* START Data supplied *

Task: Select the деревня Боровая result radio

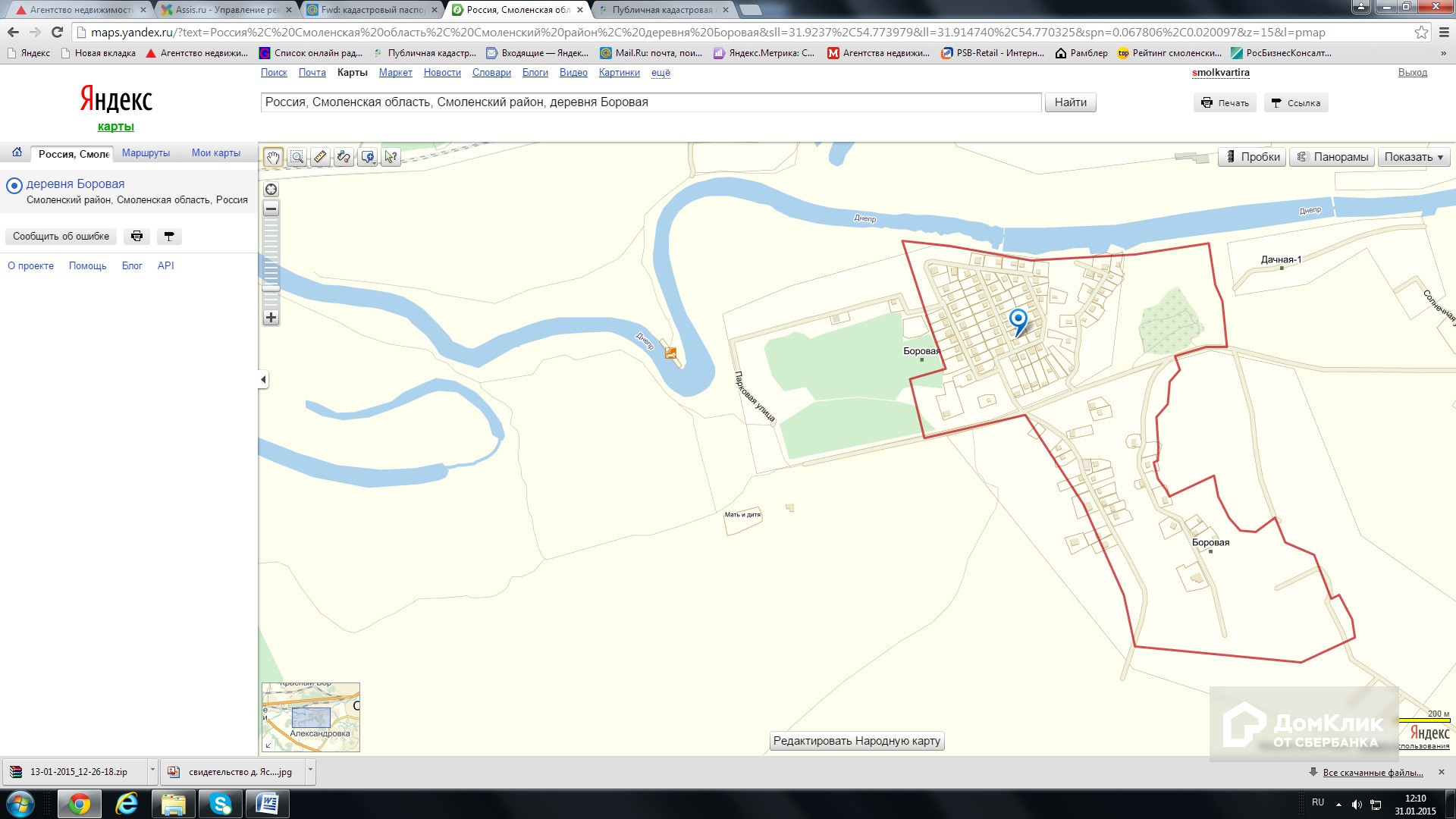Action: [x=14, y=185]
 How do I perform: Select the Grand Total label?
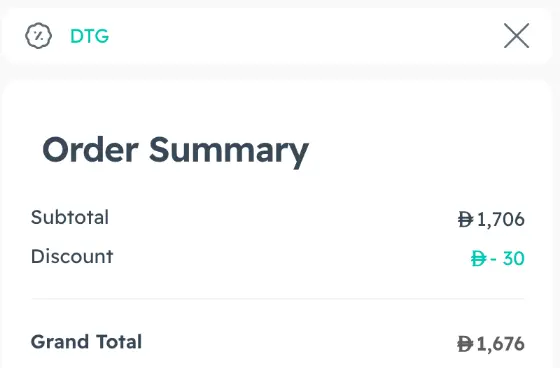tap(86, 342)
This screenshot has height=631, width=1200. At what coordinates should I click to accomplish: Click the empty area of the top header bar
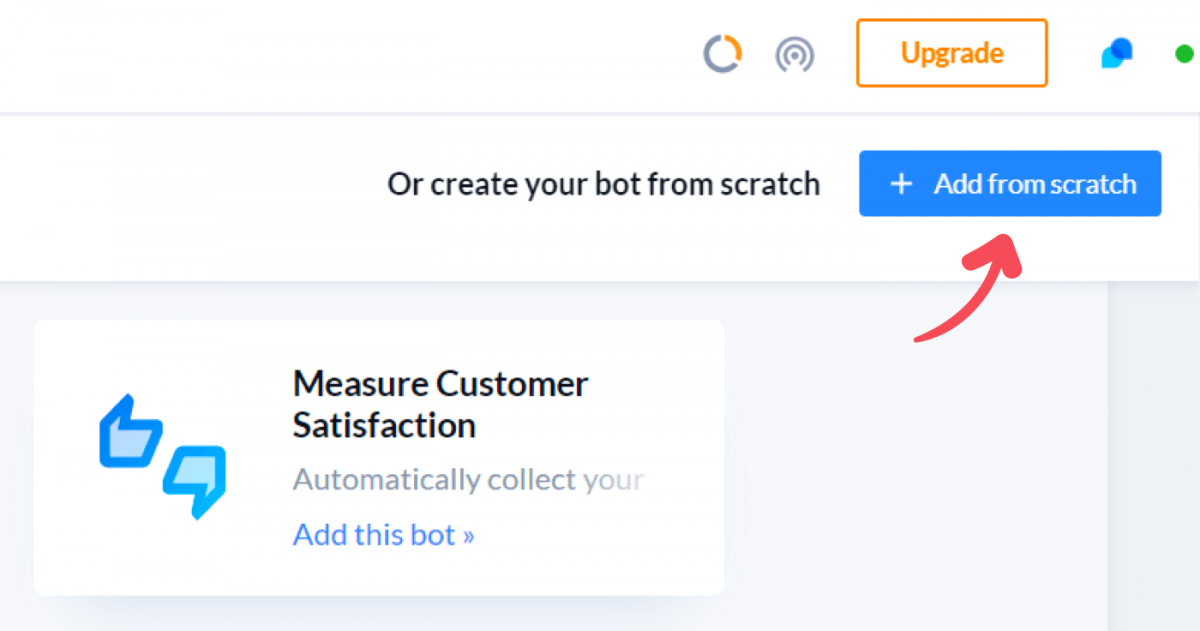pyautogui.click(x=350, y=55)
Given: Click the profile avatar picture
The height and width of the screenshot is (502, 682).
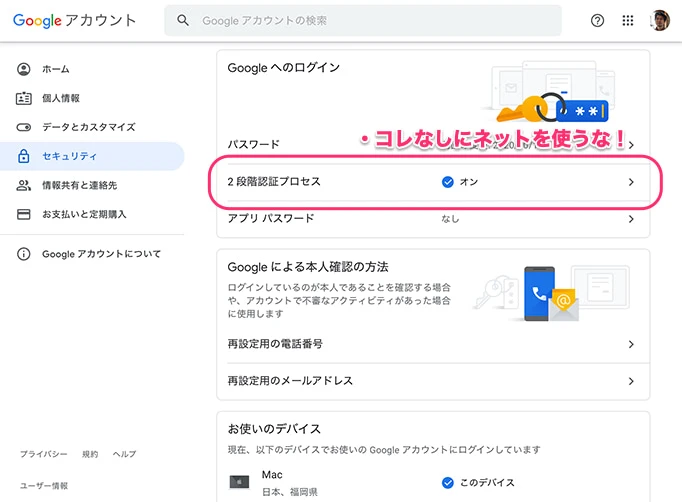Looking at the screenshot, I should coord(659,20).
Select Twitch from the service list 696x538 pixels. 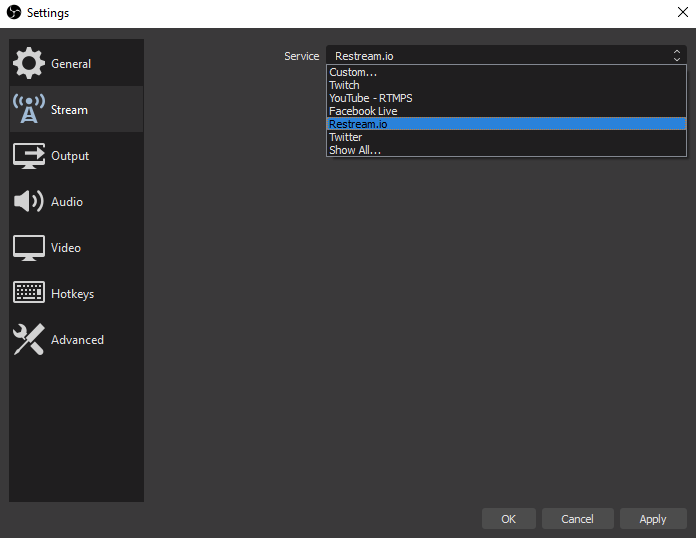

* END Data supplied *

## Stated goal
Write out the lines from the one containing "How do I perform: Select" through the end of the lines, swapping "profile avatar" for "account avatar" and leaving everything else unchanged. Omit the pictures.

## Complete response
 How do I perform: Select the Grand Total label?
tap(86, 342)
This screenshot has height=631, width=1200. At what coordinates should I click to accomplish: Click the empty area of the top header bar
pyautogui.click(x=350, y=55)
Given: Click the account avatar picture
The height and width of the screenshot is (502, 682).
Looking at the screenshot, I should coord(659,20).
Select Twitch from the service list 696x538 pixels. 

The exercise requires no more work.